Allociné : C’est votre deuxième film en tant que réalisatrice. Pourquoi avoir décidé d’aborder une thématique si particulière, le théâtre itinérant, et si personnelle puisqu’elle touche à votre histoire familiale ? Certains réalisateurs attendent en effet de longues années avant de s’attaquer à leur univers intime.
Léa Fehner : Pour moi, le désir n’était pas du tout d’aller dans la question de l’intime, dans la question de la biographie. J’avais des désirs plus simples au point de départ. Mon premier film [Qu'un seul tienne et les autres suivront] était un peu sombre, grave, il avait sa part de regard sur le monde. Mais, tout à coup, j’ai eu envie de changer un peu de paradigme, de me dire qu’on pouvait être lucide sur le monde et aussi faire des histoires rieuses, joyeuses et avec de l’énergie. Je ne sais pas si on fait un film contre le premier, mais, celui-là, j’avais envie qu’il soit solaire, joyeux, tapageur, bruyant. J’avais envie de montrer des hommes et des femmes qui ont l’énergie de dépasser leur deuil, leur douleur, par le rire, par la danse, par le fait d’être ensemble.
Dans mon enfance, j'avais autour de moi des gens qui avaient de la flamboyance"
C’est vrai que si j’avais envie de parler de ça, ce n’était pas anodin, c’est parce que j’avais autour de moi dans mon enfance des gens qui avaient du panache, de la flamboyance et un goût pour l’excès qui m’a beaucoup marqué. Tout à coup, sur ce film-là, j’avais envie de partager ça. C’est marrant comme mes deux films ne se ressemblent vraiment pas, même s'ils ont des thématiques qui sont peut-être un peu communes. Les Ogres est un film bruyant quand le premier était silencieux, celui-là a besoin de soleil quand le premier était plus sombre. A l'image des personnages du film, je pense que j'avais envie de changement, de renouvellement.
Quelle est la part de réel et de fiction dans le film ?
Ce qui est réel, ce sont nos émotions. Très vite, avec la scénariste [Catherine Paillé], nous avons eu envie de transmettre ce souffle de vie qu’il y avait chez ces hommes et ces femmes mais de le faire en ne s’obligeant aucune seconde à être fidèle à la réalité, de ne pas le faire à la manière d’un documentaire et en n'ayant pas peur de mélanger le réel à la fiction la plus totale. Les invasions de vaches, les batailles de couscous qu'on voit dans le film... C'est une fantaisie qui peut emprunter à Astérix.
Oui, on a puisé très fort les idées du film dans le vivant, on a plongé nos racines dans un terreau qui nous était proche avec, en même temps, à coeur l’idée de bien raconter une histoire et non pas de raconter une histoire vraie. Je voulais qu'on partage ce souffle de vie avec le spectateur. Il y a une énergie qui nous aide à surmonter ce qui nous fait mal que j’avais envie de retranscrire dans ce film. On s'est donc dit : prenons tous les moyens à notre disposition pour le faire, tout ce qui était beau, dense, flamboyant dans la réalité et tout ce qu’on va imaginer, trahir et réinventer avec les moyens de la fiction.

#### DONNÉES EXTRAITES:
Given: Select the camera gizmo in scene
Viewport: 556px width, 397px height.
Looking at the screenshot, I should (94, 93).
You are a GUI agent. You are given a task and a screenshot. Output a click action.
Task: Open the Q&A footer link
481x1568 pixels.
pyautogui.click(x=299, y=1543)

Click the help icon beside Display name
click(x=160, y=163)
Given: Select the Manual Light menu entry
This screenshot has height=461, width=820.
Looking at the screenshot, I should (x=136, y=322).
...
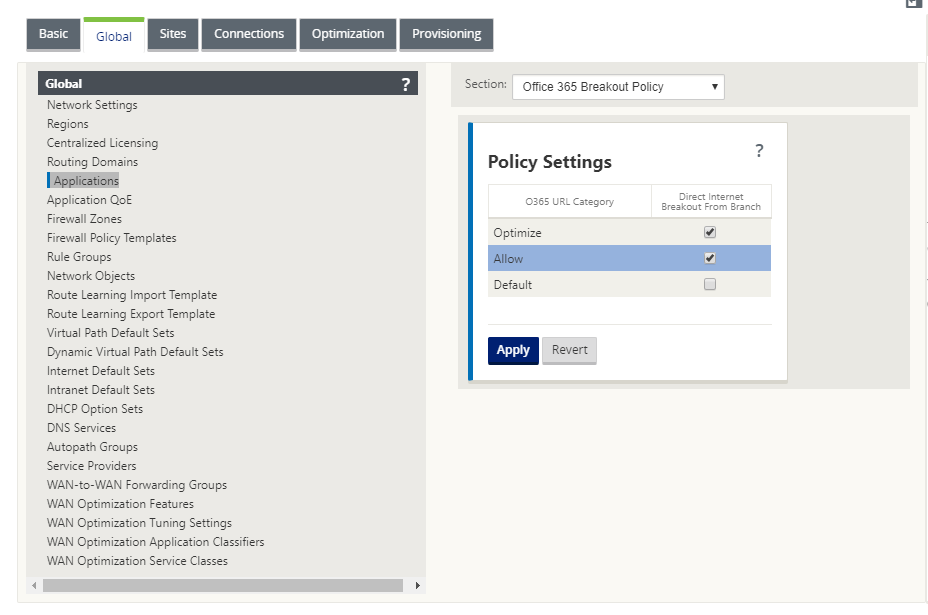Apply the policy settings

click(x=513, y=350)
...
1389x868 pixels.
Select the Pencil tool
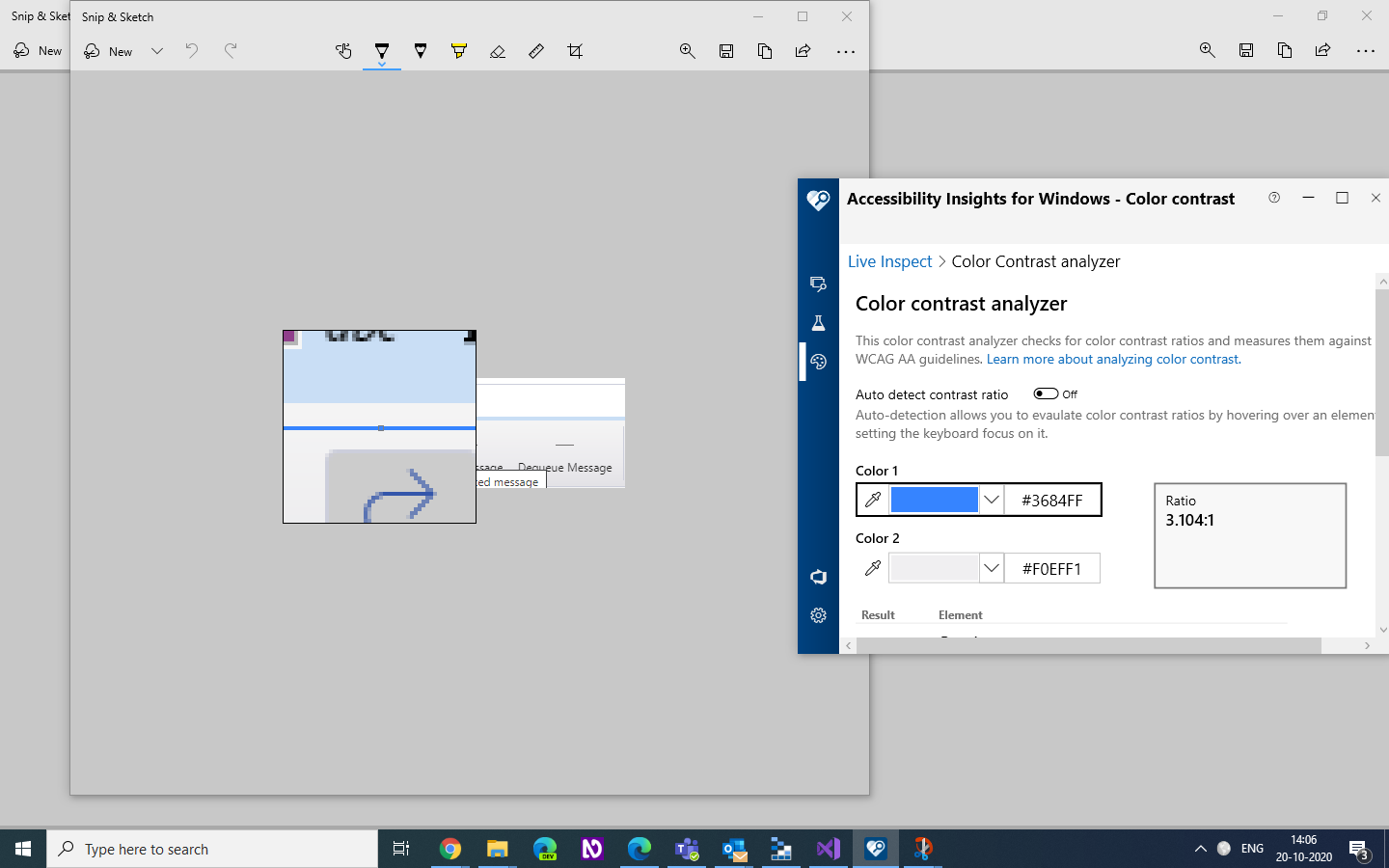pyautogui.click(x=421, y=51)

#### TRAVAIL À FAIRE:
1 > Extrayez de l'entretien avec Léa Fehner le passage commençant par « Léa Fehner : Pour » et se poursuivant jusqu'à « fait d’être ensemble. ».
2 > Prolongez l'entretien avec Léa Fehner à partir de sa dernière phrase.

#### RÉSULTATS DE L'EXERCICE:
1 >
Léa Fehner : Pour moi, le désir n’était pas du tout d’aller dans la question de l’intime, dans la question de la biographie. J’avais des désirs plus simples au point de départ. Mon premier film [Qu'un seul tienne et les autres suivront] était un peu sombre, grave, il avait sa part de regard sur le monde. Mais, tout à coup, j’ai eu envie de changer un peu de paradigme, de me dire qu’on pouvait être lucide sur le monde et aussi faire des histoires rieuses, joyeuses et avec de l’énergie. Je ne sais pas si on fait un film contre le premier, mais, celui-là, j’avais envie qu’il soit solaire, joyeux, tapageur, bruyant. J’avais envie de montrer des hommes et des femmes qui ont l’énergie de dépasser leur deuil, leur douleur, par le rire, par la danse, par le fait d’être ensemble.

2 >
"Ils résistent à des valeurs qui nous étouffent, de perfection, de repli sur soi..."
C'est réussi car en tant que spectateur, on ressent vraiment ce souffle. En fait, ces personnages nous font ressentir autant un grand souffle vivifiant que de l'étouffement.
Ce sont des ogres, il y a de la voracité dans les deux sens du terme. Il y a un appétit de vivre mais aussi quelque chose qui bouffe ceux qui vous sont les plus proches. Mais, après le chemin du film pour moi, il va dans l’idée que cet appétit, il est nécessaire. Certes, il fait des dégâts sur son chemin, il a un petit côté Attila mais il est quand même terriblement vivant. Et moi, j’avais envie de me nourrir de cet appétit-là - c’est un peu tordu comme réponse - parce qu’il va de l’avant, qu’il est tonitruant, parce qu’il n’a pas peur d’être transgressif.
Vous pensez qu’on a besoin de ça aussi, d’être transgressif ?
J’avais l’espèce d’immodestie de me dire que c’était nécessaire de parler de ça, de cet appétit, de parler de liberté. Mais d’en parler avec des gens qui brandissent ça, jamais à la manière d’un discours. Non, c’est dans leur quotidien, dans leurs êtres, dans leur manière de jouer, d’aimer, d’être un père, une mère, qu’ils éprouvent ça. C’est dans leur manière d’être et de vivre qu’ils résistent à des valeurs qui nous étouffent, de perfection, de repli sur soi, d’individualisme, de peur, d’ordre... Oui, l’ordre, ils ne sont pas vraiment dans l’ordre (rires). Je me disais qu’il ne fallait pas qu’il n’y ait que ça qui existe mais qu'il fallait que ça existe aussi dans le paysage des représentations et des êtres possibles.
Parmi ces "Ogres", il y a aussi une femme enceinte qui continue de jouer, de s'emporter contre les uns et les autres, de fumer, qui n'a pas de "maternité fixe"... Ce n'est qu'un exemple parmi d'autres dans le film mais ce personnage dit aussi que tout peut bien se passer sans que l'on ait besoin de tout contrôler, il peut déculpabiliser...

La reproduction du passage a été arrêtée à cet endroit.